Second Try in Alleged|$100 Million Ponzi

MANHATTAN (CN) - Investors in an alleged $100 million Ponzi scheme will try again to serve a Columbian couple with a federal RICO class action that accuses them of running off with money from 600 victims.

Plaintiffs Manuel Bolivar, Andres Rubio and Janneth Quintero filed a nearly identical class action in March 2010, which a federal judge dismissed last August for failure to prosecute.

Neither of the defendants - Jairo Enrique Sanchez and Dilia Margarita Baez - answered the original complaint, U.S. District Judge Paul Gardephe wrote in his order of dismissal.

The investors claim that when the Ponzi scheme was discovered, the defendants claimed to be distributing their remaining $12,690.74 "for the 'benefit' of creditors."

According to both lawsuits, the couple's last known address was an apartment in Bogota, and they used the name Forex International Team for their scam.

The FIT International Group was the main tool for their predations, though "No such company has ever been incorporated, as a corporation or limited liability company, in New York," the investors say.
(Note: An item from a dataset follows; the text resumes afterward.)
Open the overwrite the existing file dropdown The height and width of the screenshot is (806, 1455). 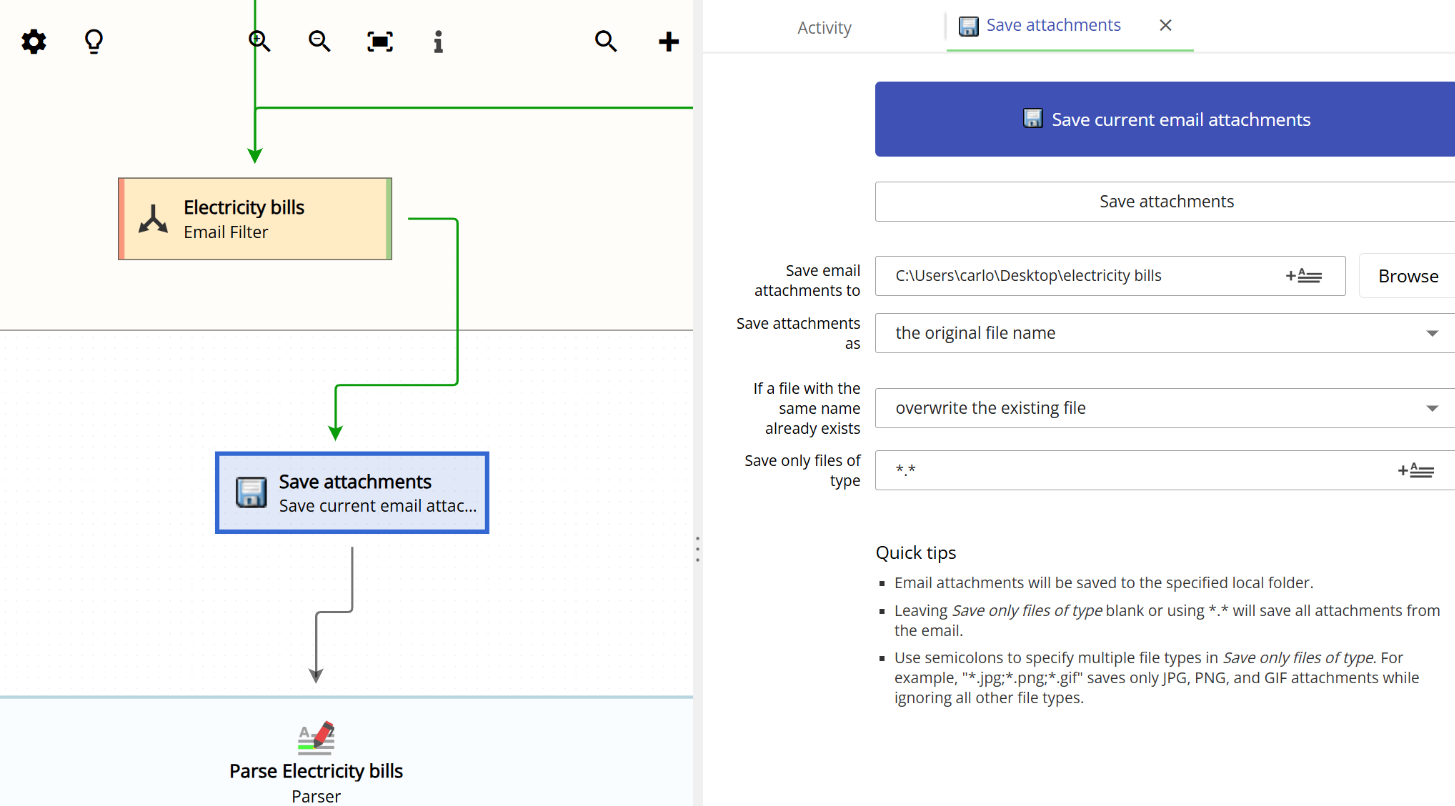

Foreign exchange markets trade roughly $3 trillion a day, making it one of the largest markets in the world, according to the complaint. It's fertile ground for Ponzi schemes.

"Because there are no daily limits on trading or the hours for trades, except weekends, there is nearly always an opportunity to react to moves in the main currency markets and a low risk of being caught in an investment without an opportunity to exit," the complaint states.

Sanchez and Baez solicited clients through "social connections," particularly a dentist in Columbia named Mauricio Vasquez Uribe, the complaint states. Uribe is not a party to this action.

Though they took more than $100 million from investors over "the course of several years," Sanchez and Baez "never invested the money in Forex trading as they had promised, but merely siphoned it away to secret private accounts at HSBC, UBS, and others," the complaint states.

As the scheme unraveled in December 2008, the dentist Uribe pulled out, warned investors to withdraw their money, and redeemed the $2.2 million he added to the enterprise, the complaint states.

Then in March 2009, Sanchez and Baez manufactured "catastrophic losses of purportedly as much as 70 percent to 80 percent to investor accounts," though they never had invested the money to begin with, the class claims. Then they fraudulently filed for bankruptcy in Florida, and deflected "every single question" from creditors by pleading their Fifth Amendment right, according to the complaint.

The class seeks damages for fraud, racketeering and other charges.

It is represented by Gaytri Kachroo, of Cambridge, Mass.